• _Exercise description_
Can you pick up the answer on confessing sins to one another, printed before the material, and continue it from its last sentence?

• _Text shown_
>> Begin
Gloria writes in to ask this, "Pastor John, James 516 confuses me. It says, 'Confess your sins to one another.' Is it saying that we have to confess our sins like Catholics do to a priest? Can you please explain what this means?" Right. No, I don't think the tradition of the Roman Catholic Church to, number one, elevate a priest to the position of a uniquely suitable confessor has any roots in this text.

I don't think this text is a place you go to get that. In fact, I don't think there is a place in the New Testament where you can go to get that. So what this text does is to call us to something far more reciprocal than that, even when the elders are involved.

It might be helpful just to read it, just so people have the context. "Is anyone among you sick?" This is James 514. "Let him call for the elders of the church. Let them pray over him, anointing him with oil in the name of the Lord, and the prayer of faith will save the one who is sick, and the Lord will raise him up, and if he's committed sins, he'll be forgiven.

Therefore, confess your sins to one another, and pray for one another that you may be healed. The prayer of a righteous person has great power in its working." So the first thing we see there is a plurality of elders, not a priest. "Call for the elders." If you think it's time to have the leaders of the church involved, the New Testament always thinks in terms of a plurality of elders.

There isn't any church in the New Testament we know of that only had one. They never used the word "priest" for the pastors of the New Testament Church. So go ahead, call two, three, four, whatever your church provides. Call the elders and have them pray for you. But here's the interesting thing.

After James describes that event with the elders and their prayer of faith and what will happen there, he seems to draw out in verse 16 an inference, and he moves from that specific situation, it seems, to something more general and more reciprocal. He says, "Therefore, confess your sins to one another." So there's something, some principal thing that was going on there about the way your sins emerged in that situation, and your sins got forgiven as well as your body got healed.

Now here's a principle I'm drawing out. "Confess your sins to one another and pray for one another that that would be happening more and more." So I don't see this text leading toward a narrowing down of a saint and a priestly confessor. I see this text broadening out to the body of Christ, saying, "Confess your sins to one another that you may be healed." And so I ask the question, "Now why would that be?
>> End
• _Provided material_
>> Begin
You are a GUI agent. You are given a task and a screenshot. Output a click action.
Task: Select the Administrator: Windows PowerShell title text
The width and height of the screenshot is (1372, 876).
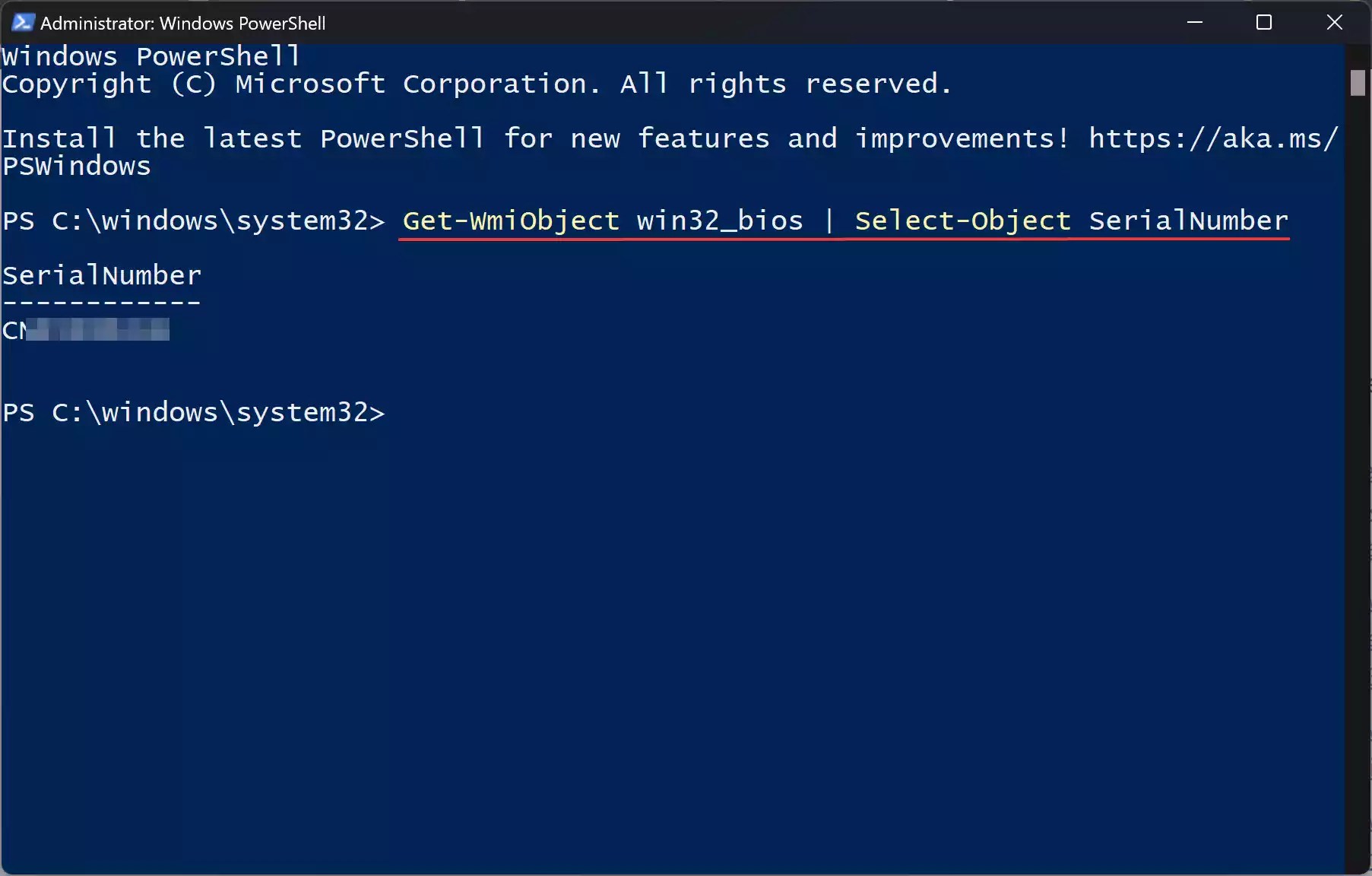182,23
>> End
• _Answer for this exercise_
Why would mutual confession—it's like in a small group, or say you have a buddy that you meet for breakfast with, and you know you're struggling with some issue of anger or pride or lust, and you just lay your heart out for him in how you struggled yesterday. Why is that a healing thing?" And I think there's a beautiful example of it in the Psalms, and I know there's a beautiful example of it in my experience.

David said in Psalm 32, "Blessed is the man whose transgression is forgiven, whose sin is covered. Blessed is the man against whom the Lord counts no iniquity, in whose heart there's no conceit." And then he says, "When I kept silent, my bones wasted away through my groaning all day long." So that's the condition of the non-confessing heart, the heart that's all bottled up, never tells anybody what it's dealing with, just hides and hides and hides away from people.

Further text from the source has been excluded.